Para que conste

4 Novembro 2016

O caso, de tão tenebroso que é, fala por tudo o que se possa dizer sobre relações de trabalho.
Em Setembro de 2011, Anderson Delgado, 18 anos, trabalhador da fabrica Dayna, em Alhos Vedros, morreu carbonizado pelo incêndio de produtos inflamáveis que estava a manusear. Apesar dos testemunhos dos colegas da vítima e da Autoridade para as Condições de Trabalho (ACT), o Ministério Público da Moita arquivou o caso um ano depois, por não ver provas de negligência ou violação de normas de segurança por parte do patrão, Licínio Oliveira.

A fábrica, porém, não tinha licença para manusear produtos inflamáveis e o local do acidente era um anexo clandestino. Trabalhadores contaram à ACT que quando se queixavam de falta de segurança ouviam do patrão “Se não estão bem mudem-se, o que não falta são trabalhadores”.
O mesmo patrão tivera já dois outros incêndios com a mesma origem em outras fábricas que detinha na Margem Sul e fora multado mais de uma vez por abandonar produtos tóxicos ao ar livre.

Quando se deu a explosão que matou Anderson, a preocupação do patrão foi fechar as portas do anexo para evitar a propagação do fogo ao resto da fábrica; e quando lhe disseram que Anderson estava lá dentro respondeu “Já está, já está”.

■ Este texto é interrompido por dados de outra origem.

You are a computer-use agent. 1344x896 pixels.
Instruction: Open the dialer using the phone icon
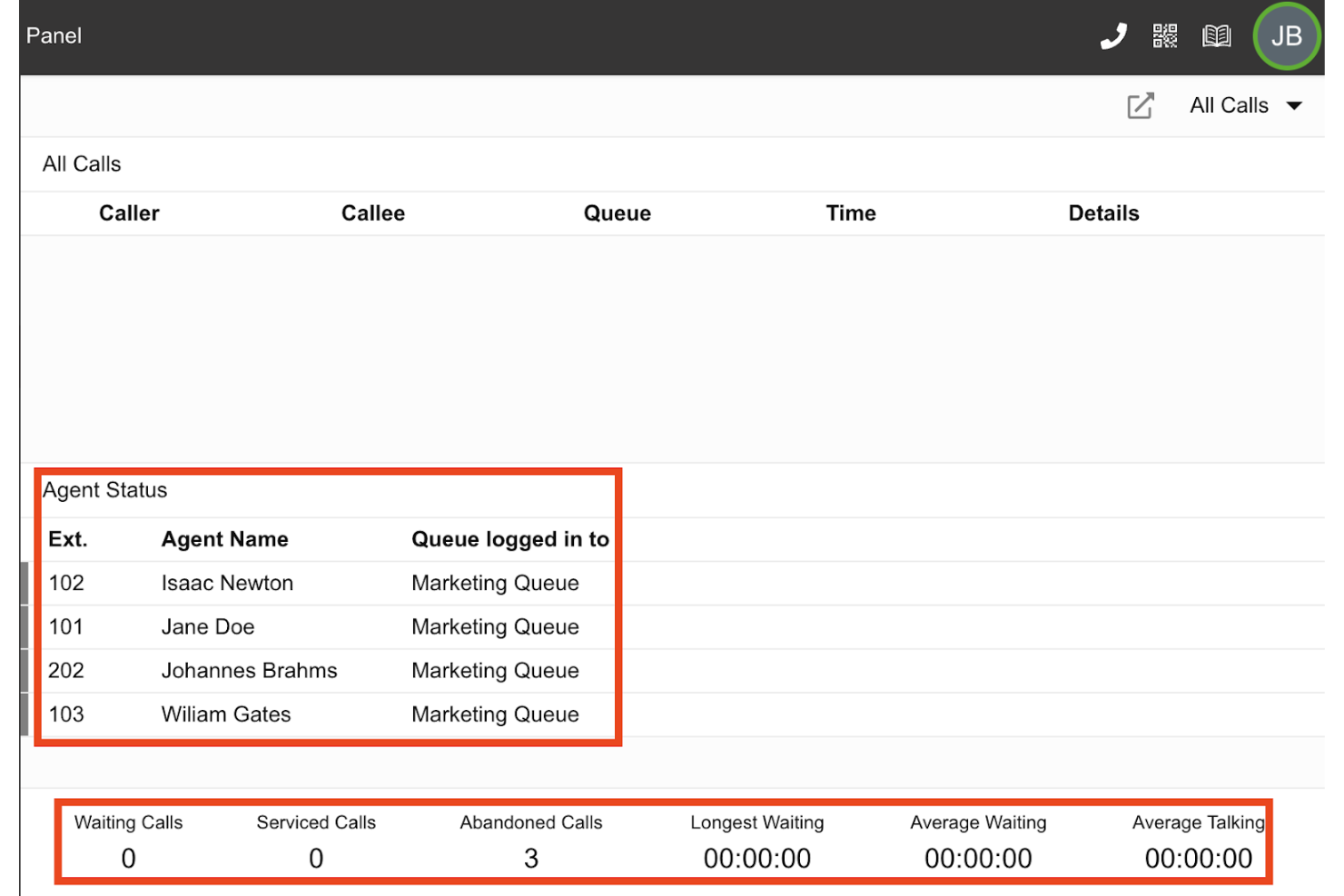[x=1113, y=36]
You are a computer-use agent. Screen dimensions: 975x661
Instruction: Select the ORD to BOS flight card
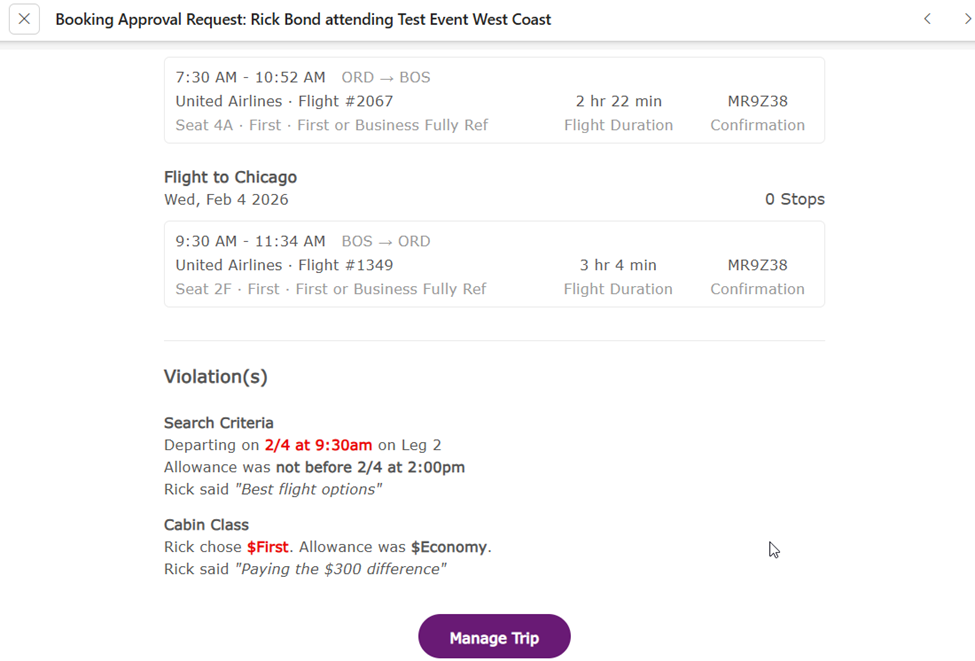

O processo foi reaberto por insistência da mãe da vítima e o tribunal de Almada, em Setembro de 2016, condenou Licínio Oliveira a seis anos de prisão efectiva e a pagar 70 mil euros (e mais 10 mil determinados pelo Tribunal do Trabalho) de indemnização à mãe de Anderson. Licínio, que tinha cadastro criminal limpo, insinuou em tribunal que a culpa teria sido do próprio Anderson que não foi expedito a fugir.

Nos cinco anos decorridos, a ACT não conseguiu encerrar a fábrica, apesar de ter alertado a autarquia, com poderes para o fazer. Em 2015, Licínio fechou a firma e abriu outra no mesmo ramo em nome da filha.
A condenação foi comentada como inédita e inusitada. Talvez por isso, Licínio Oliveira vai recorrer da sentença e continua, assim, em liberdade.